Text under study —
A few days ago, I read a news story about the new pope and an address he made to a crowd outside the Vatican. In the story and in his address to that crowd, the phrase “children of God” appeared and it got me to thinking. Who are the children of God?

There are basically two views on that question. One view says that all human beings are children of God. The other view says only some humans are children of God. In the first view, every person on the Earth is a child of God because God is the creator and we are his creation. In the second view, only some people are God’s children because God has made a distinction between those who are his and those who are not. Both views are appealing in one way or another. In the West, we like to say that “all men are created equal”, while at the same time we also like to say that “everyone is special in his or her own way”. The first view appeals to our democratic values while the second appeals to our sense of self-worth. Which view is the correct one? Or could they both be correct in some manner? If there is answer to the question “Who are the children of God?”, I believe it is going to be found in the Word of God.

A simple search of the exact phrase “children of God” over at the Bible Gateway yields only New Testament references from the English Standard Version. Now, I must admit that such a search is hardly scholarly, but it is not without merit. In fact, it’s probably as good as any leaping off point to begin a detailed study of the concept. However, this will not be a detailed study. After all, there is a reason that this blog is called “Armchair Theologian”.

In the first chapter of the gospel of John, we see that the children of God are those who receive Jesus and “believe in his name”. In the eighth chapter of Romans, Paul speaks about those who are “in Christ Jesus”. He says that the Spirit “bears witness” with the spirits of those who are in Christ Jesus (himself included) that “we are the children of God”.  Finally, the third chapter of 1 John says that it is “evident” who the children of God are because they no longer make it a practice to sin.

There is much more that can be said about who are the children of God. I’m thinking particularly about a conversation Jesus had with his fellow Jews about who was his father as opposed to who was their father. Then there’s the question of becoming a child of God. Whatever we may say about the technical aspects of how someone becomes a child of God, we must agree that the Word of God says that those who put their faith in Jesus receive the Spirit of God and are counted as God’s children. Since not all humans put their faith in Jesus, not all humans receive the Spirit of God and consequently are not counted as His children. I’m sure that’s not an appealing view to most Westerners these days (both inside and outside of the church) but I’m also pretty sure that this is the view contained in Scripture.

Dataset entries —
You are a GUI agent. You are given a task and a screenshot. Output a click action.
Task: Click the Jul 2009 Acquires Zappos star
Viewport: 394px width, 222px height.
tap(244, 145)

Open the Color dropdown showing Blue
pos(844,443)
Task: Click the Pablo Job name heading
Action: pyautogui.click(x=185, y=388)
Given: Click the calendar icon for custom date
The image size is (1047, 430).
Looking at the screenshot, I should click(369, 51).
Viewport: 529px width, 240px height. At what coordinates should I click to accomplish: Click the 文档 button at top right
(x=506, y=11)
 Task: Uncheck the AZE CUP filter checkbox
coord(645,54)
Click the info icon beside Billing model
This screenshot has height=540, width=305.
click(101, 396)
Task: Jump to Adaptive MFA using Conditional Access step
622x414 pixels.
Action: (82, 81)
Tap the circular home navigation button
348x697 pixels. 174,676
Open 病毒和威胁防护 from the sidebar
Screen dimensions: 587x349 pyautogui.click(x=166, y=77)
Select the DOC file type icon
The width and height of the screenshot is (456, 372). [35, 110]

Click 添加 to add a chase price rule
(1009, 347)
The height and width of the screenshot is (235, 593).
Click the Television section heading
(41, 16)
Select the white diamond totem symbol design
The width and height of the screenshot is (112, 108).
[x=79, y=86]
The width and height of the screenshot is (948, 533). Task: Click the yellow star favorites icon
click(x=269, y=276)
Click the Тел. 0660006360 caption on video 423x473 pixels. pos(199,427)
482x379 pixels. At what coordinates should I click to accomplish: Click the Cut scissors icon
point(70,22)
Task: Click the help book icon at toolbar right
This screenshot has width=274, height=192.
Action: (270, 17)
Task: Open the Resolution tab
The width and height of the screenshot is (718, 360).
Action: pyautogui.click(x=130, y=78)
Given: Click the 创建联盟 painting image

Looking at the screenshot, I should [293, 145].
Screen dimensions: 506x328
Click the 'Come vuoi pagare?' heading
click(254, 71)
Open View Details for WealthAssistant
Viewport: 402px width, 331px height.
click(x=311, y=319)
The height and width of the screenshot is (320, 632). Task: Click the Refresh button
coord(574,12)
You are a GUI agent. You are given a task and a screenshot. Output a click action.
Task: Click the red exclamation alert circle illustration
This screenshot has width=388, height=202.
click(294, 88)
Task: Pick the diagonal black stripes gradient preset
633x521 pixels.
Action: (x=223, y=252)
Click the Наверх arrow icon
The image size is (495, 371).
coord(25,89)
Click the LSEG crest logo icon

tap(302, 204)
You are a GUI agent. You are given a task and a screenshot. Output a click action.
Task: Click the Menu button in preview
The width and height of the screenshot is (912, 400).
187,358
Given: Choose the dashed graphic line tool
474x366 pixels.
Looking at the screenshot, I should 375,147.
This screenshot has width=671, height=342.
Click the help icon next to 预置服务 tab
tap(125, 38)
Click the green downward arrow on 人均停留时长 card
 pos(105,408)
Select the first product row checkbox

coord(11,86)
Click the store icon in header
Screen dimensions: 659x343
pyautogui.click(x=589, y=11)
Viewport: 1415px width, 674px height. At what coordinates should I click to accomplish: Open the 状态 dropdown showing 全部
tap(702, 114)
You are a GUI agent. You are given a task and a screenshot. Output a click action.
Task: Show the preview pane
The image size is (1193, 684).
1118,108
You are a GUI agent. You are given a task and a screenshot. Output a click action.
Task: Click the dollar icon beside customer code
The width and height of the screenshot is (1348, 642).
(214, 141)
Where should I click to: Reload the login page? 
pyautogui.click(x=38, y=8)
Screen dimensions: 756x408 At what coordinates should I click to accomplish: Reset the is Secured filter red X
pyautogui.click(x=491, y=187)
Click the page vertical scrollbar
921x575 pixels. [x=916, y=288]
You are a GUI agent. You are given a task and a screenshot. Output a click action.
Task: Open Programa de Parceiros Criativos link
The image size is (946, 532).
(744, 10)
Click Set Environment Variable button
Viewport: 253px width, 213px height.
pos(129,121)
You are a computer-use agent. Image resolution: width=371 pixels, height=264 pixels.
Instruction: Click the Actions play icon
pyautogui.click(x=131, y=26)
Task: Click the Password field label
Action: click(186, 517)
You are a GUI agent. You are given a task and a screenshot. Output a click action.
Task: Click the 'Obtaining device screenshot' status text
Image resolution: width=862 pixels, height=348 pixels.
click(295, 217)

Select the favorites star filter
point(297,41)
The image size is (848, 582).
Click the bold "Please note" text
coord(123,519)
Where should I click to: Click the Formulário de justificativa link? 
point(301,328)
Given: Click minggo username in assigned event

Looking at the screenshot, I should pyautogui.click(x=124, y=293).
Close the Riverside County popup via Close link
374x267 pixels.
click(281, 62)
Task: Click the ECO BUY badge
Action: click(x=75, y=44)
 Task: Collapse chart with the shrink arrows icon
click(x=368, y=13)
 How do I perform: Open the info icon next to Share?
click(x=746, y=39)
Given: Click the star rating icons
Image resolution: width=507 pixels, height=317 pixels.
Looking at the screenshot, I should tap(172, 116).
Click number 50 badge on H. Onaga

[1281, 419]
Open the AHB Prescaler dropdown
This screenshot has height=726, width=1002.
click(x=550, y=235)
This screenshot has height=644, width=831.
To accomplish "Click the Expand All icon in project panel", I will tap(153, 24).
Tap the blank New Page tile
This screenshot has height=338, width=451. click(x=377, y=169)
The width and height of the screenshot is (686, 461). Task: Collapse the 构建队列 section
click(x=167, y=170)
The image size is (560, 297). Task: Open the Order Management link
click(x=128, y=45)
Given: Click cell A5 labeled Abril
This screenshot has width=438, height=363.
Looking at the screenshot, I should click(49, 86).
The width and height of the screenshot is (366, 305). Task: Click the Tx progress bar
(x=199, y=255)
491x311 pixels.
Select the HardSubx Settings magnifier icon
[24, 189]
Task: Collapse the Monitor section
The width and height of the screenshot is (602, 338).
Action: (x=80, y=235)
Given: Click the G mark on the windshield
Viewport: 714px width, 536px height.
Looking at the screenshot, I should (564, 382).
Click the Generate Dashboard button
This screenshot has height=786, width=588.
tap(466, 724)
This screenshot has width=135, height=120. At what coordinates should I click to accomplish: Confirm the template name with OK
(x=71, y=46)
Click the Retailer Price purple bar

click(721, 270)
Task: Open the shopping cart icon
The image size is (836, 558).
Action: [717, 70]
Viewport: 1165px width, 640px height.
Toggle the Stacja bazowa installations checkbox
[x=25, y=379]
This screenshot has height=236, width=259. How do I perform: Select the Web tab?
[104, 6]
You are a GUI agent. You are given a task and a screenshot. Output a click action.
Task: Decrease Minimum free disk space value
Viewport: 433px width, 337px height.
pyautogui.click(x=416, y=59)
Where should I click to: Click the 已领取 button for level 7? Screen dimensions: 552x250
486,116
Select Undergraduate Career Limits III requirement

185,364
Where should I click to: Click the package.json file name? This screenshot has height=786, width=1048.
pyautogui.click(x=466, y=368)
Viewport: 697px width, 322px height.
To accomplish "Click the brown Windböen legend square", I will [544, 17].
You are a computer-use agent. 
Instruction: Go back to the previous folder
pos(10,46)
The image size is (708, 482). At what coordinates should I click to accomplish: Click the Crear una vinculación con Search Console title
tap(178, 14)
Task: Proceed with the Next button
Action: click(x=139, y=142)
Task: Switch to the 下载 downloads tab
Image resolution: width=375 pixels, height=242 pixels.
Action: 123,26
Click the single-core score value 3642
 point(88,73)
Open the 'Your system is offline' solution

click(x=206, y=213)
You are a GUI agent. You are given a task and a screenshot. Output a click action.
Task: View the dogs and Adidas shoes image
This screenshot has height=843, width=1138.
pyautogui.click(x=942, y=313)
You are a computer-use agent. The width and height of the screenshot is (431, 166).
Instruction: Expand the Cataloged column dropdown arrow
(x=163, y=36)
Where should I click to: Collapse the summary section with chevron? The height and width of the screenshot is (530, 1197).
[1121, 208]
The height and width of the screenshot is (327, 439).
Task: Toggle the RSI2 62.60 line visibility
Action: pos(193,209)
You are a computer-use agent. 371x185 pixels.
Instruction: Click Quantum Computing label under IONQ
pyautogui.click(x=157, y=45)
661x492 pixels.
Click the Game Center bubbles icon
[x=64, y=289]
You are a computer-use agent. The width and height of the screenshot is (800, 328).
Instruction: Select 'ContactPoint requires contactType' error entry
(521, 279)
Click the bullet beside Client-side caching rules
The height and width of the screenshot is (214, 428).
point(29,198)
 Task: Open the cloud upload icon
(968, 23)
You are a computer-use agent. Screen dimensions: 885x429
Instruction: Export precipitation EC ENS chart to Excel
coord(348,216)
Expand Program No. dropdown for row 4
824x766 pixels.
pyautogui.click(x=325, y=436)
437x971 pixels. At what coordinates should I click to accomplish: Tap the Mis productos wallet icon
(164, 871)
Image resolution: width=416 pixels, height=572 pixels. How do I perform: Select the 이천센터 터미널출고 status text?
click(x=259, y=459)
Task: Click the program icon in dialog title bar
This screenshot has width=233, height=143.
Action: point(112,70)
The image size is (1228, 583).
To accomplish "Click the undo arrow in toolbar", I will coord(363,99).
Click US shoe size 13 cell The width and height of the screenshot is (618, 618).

What to do —
Set down the passage of the post from "There is much" up to and including "contained in Scripture.". Work only from the post about the children of God.

Exercise solution —
There is much more that can be said about who are the children of God. I’m thinking particularly about a conversation Jesus had with his fellow Jews about who was his father as opposed to who was their father. Then there’s the question of becoming a child of God. Whatever we may say about the technical aspects of how someone becomes a child of God, we must agree that the Word of God says that those who put their faith in Jesus receive the Spirit of God and are counted as God’s children. Since not all humans put their faith in Jesus, not all humans receive the Spirit of God and consequently are not counted as His children. I’m sure that’s not an appealing view to most Westerners these days (both inside and outside of the church) but I’m also pretty sure that this is the view contained in Scripture.